Unreal Engine, Niagara, Functional Test, Python, Jenkins

Introduction
While at Imporium, the process of checking overdraw and instruction counts was largely manual, a reactive approach that often led to late stage optimization scrambles. Realizing this gap, I decided to spend my own time developing a fully automated VFX Performance Audit Pipeline to turn performance monitoring from a manual chore into a continuous, data-driven workflow.
The Problem: Manual Auditing Doesn’t Scale
VFX performance is notoriously volatile. A single change in a Niagara emitter’s spawn rate or a shader’s transparency can tank a frame rate. Checking these daily requires:
- Opening every individual asset.
- Switching viewmodes to Shader Complexity/Overdraw.
- Recording Render Thread timings manually.
In a fast-paced environment, this is rarely sustainable. I wanted a system where I could simply check a Jenkins dashboard and see exactly which assets exceeded our 0.5ms budget (the value can be adjusted).
The Solution: An Automated Pipeline

I built a 3 stages pipeline that integrates Unreal Engine, Python, and Jenkins to provide immediate visual and technical feedback.
0. Automated Asset Discovery (Editor Utility Widget)

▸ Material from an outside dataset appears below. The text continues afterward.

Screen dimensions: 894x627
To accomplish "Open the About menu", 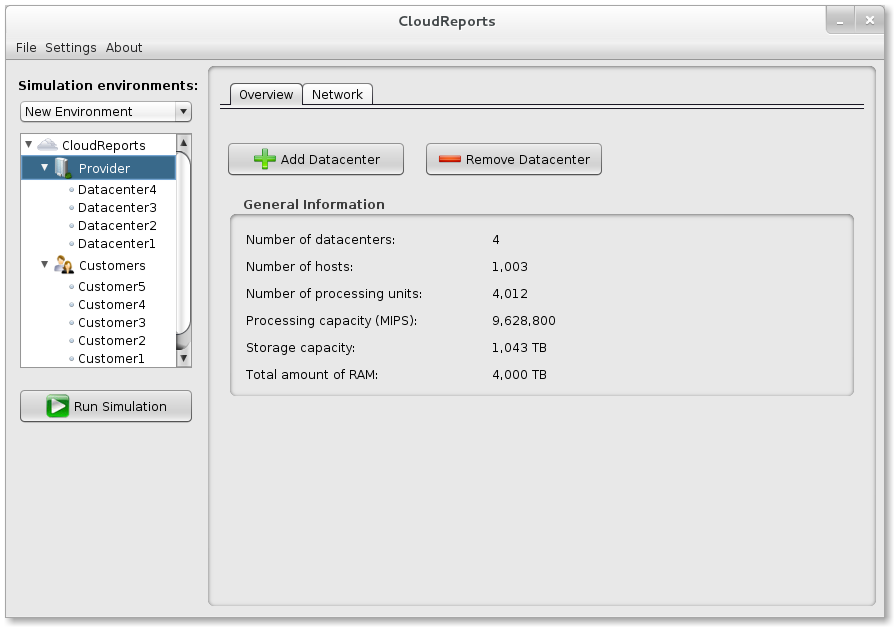I will (124, 47).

I created this Editor Utility Widget to get all VFX asset to be tested. It collect all NS in the project (ignoring engine content), then check if they are already exist and populate the data table with reference to it.
- Registry-Based Discovery: Uses the Unreal Asset Registry to automatically scan the project’s
/Gamedirectory for allNiagaraSystemassets, filtering out engine-level content. - Delta Sync Logic: Performs a “Check and Skip” operation that compares the current project folder state against the existing Data Table. This preserves manual overrides and custom performance metadata while only appending newly discovered effects.
- Path Sanitization: Formats asset references into a CSV-compliant string with double-quoted paths to prevent parsing errors during the headless automation phase.
- Pipeline Readiness: Ensures the Data Table, which acts as the “Source of Truth” for the Functional Test is always up-to-date, transforming the audit into a zero-maintenance workflow.

1. Unreal Engine Automation (Functional Test)
The pipeline starts with a Functional Test in UE5 on a Data Table containing all Niagara System to be tested. Using a headless runner (-RenderOffScreen), the engine automatically:
- Spawns each Niagara system in an empty level.
- Triggers the CSV Profiler to capture exclusive Niagara Render Thread timings.
- Toggles the
viewmode ShaderComplexityand captures high-resolution “burst” screenshots to provide visual proof of overdraw.
2. Parsing the data (Python)
https://gist.github.com/aobond2/31e852ad046698c3500d6f3a600c2fb7
Raw data is messy. I developed a Python script to parses the timestamped CSV logs, identifies the specific asset tested via metadata events, and calculates the average performance metrics. Crucially, it matches the correct overdraw heatmaps to each asset entry, consolidating everything into a single, clean results folder.
3. Visualization: Jenkins & HTML Reporting

The final output is a responsive HTML report hosted on Jenkins. Instead of digging through raw data, the team receives a clear table showing:
- Average Niagara Render Thread time.
- Pass/Fail status based on our performance budget.
- A visual gallery of overdraw heatmaps. (WIP)
- Direct links to .utrace files for deep-dive analysis in Unreal Insights.



Key Maintenance: Clean Data, Clean Drive
To ensure the pipeline is production-ready, I implemented a retention policy within the Python logic. The script automatically prunes results and trace folders older than 7 days, preventing the profiling server from running out of storage while maintaining a rolling window of recent audit history.
Conclusion
By automating the “boring” parts of VFX management, we free up artists to do what they do best: create. This pipeline ensures that our creative vision never comes at the cost of technical stability.
This doesn’t replace profiling pass needed on VFX, this is meant to be help as early gate to catch expensive VFX.